L’apertura di Corinthia Rome nel cuore di Campo Marzio segna un passaggio significativo per la scena gastronomica e alberghiera capitolina; oggi rappresentata dal rapporto sempre più stretto tra hôtellerie di lusso e alta ristorazione, che attrae e viene costantemente alimentato da un turismo internazionale d’élite alla costante ricerca di esperienze memorabili. Il debutto italiano del gruppo maltese Corinthia Hotels, avvenuto lo scorso febbraio, ha infatti fin da subito stabilito la presenza di una nuova destinazione gastronomica di lusso in città, firmata da chef Carlo Cracco e pensata per soddisfare una clientela sempre più esigente.

Viride, Piazzetta e Ocra: l’offerta gastronomica di Corinthia Rome

All’interno di Corinthia Rome, la proposta gastronomica si articola in tre spazi distinti, pensati per intercettare momenti e pubblici diversi, senza però rinunciare ad una visione d’insieme coerente e riconoscibile.

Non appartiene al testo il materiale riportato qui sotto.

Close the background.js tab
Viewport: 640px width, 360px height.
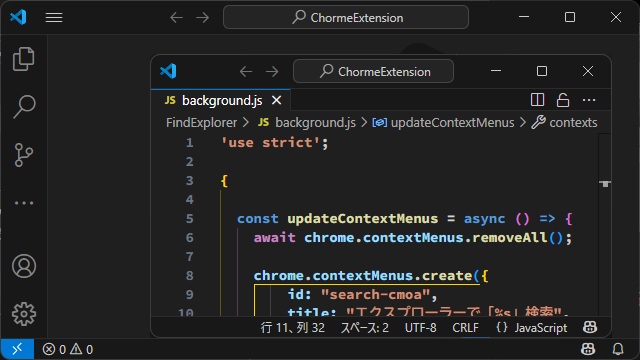pyautogui.click(x=276, y=100)
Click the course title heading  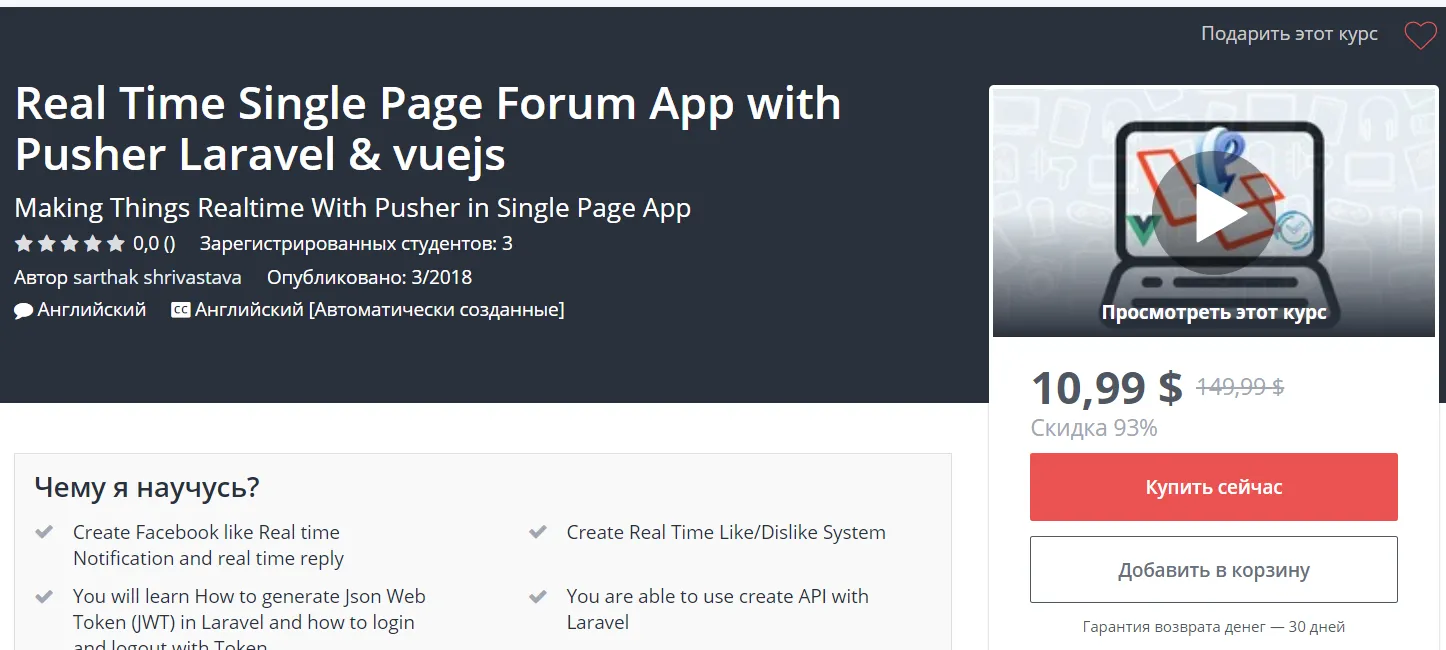[427, 129]
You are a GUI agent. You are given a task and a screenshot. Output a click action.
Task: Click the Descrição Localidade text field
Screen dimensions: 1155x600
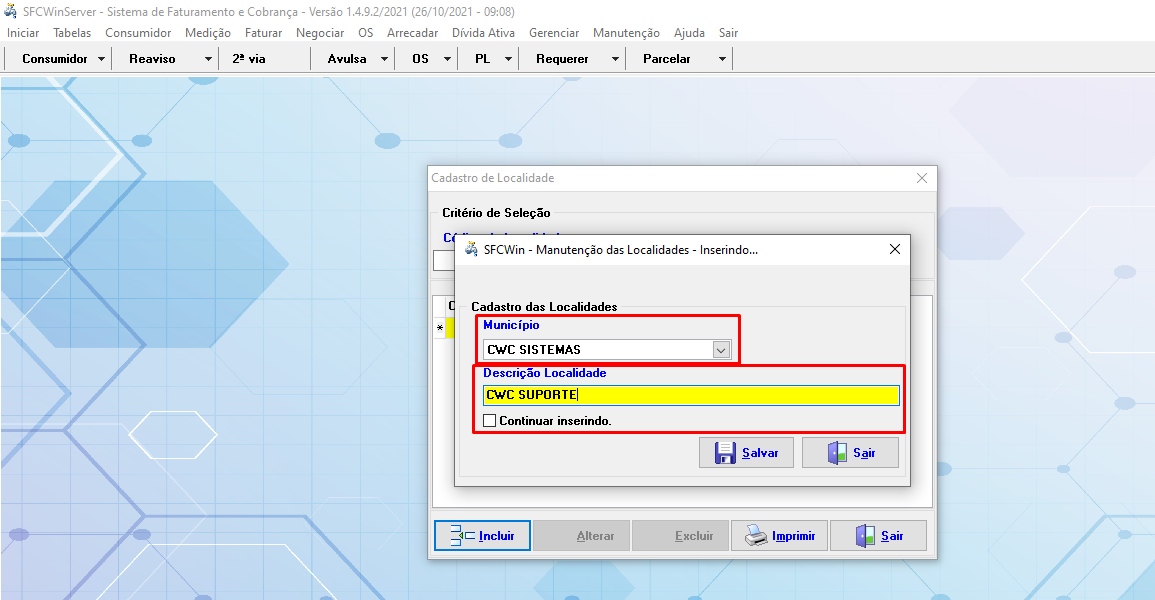[x=690, y=395]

Il ristorante fine dining Viride, firmato da Carlo Cracco, rappresenta il vertice dell’offerta. Qui l’alta cucina si muove tra eleganza contemporanea e radici italiane, con una particolare attenzione alla materia prima e alla costruzione di un’esperienza gastronomica completa, in linea con il posizionamento internazionale dello chef e dell’hotel che lo ospita.

Accanto a Viride emerge, con un registro più conviviale e una proposta più affine alla tradizione gastronomica romana, il ristorante Piazzetta; uno spazio con cucina a vista e giardino che, pur mantenendo standard qualitativi elevati, dialoga maggiormente con la città, evocando l’idea tutta italiana della piazza come luogo di incontro.

Completa il quadro l’essenza ancora più dinamica di Ocra, il cocktail bar pensato per accompagnare diversi momenti della giornata.

Corinthia Rome: quando la ristorazione diventa destinazione

Il caso di Corinthia Rome si inserisce in una tendenza ormai consolidata a livello internazionale: gli hotel di lusso non si limitano più ad offrire un servizio di ristorazione, ma costruiscono vere e proprie destinazioni gastronomiche. Se in passato la ristorazione d’hotel era infatti spesso percepita come accessoria, oggi è uno dei principali driver di attrattività, capace di:

  • richiamare clientela esterna, trasformando l’hotel in un luogo vissuto anche dai residenti;
  • rafforzare il brand, grazie alla collaborazione con chef di fama;
  • diversificare l’esperienza, attraverso concept multipli (fine dining, bistrot, bar);
  • aumentare la permanenza e la spesa media degli ospiti.

In questo senso, la presenza di chef Carlo Cracco all’interno di Corinthia Rome è una precisa strategia di posizionamento. Con Viride, Piazzetta e Ocra, l’hotel si trasforma in una vera e propria piattaforma culturale e gastronomica, capace di dialogare con il territorio e, al tempo stesso, di attrarre un pubblico internazionale sempre più interessato ad esperienze integrate. Un modello che riflette, e al tempo stesso alimenta, l’evoluzione dell’alta ristorazione contemporanea, sempre più ibrida ed esperienziale; centrale nella costruzione dell’identità dell’hotel che la ospita.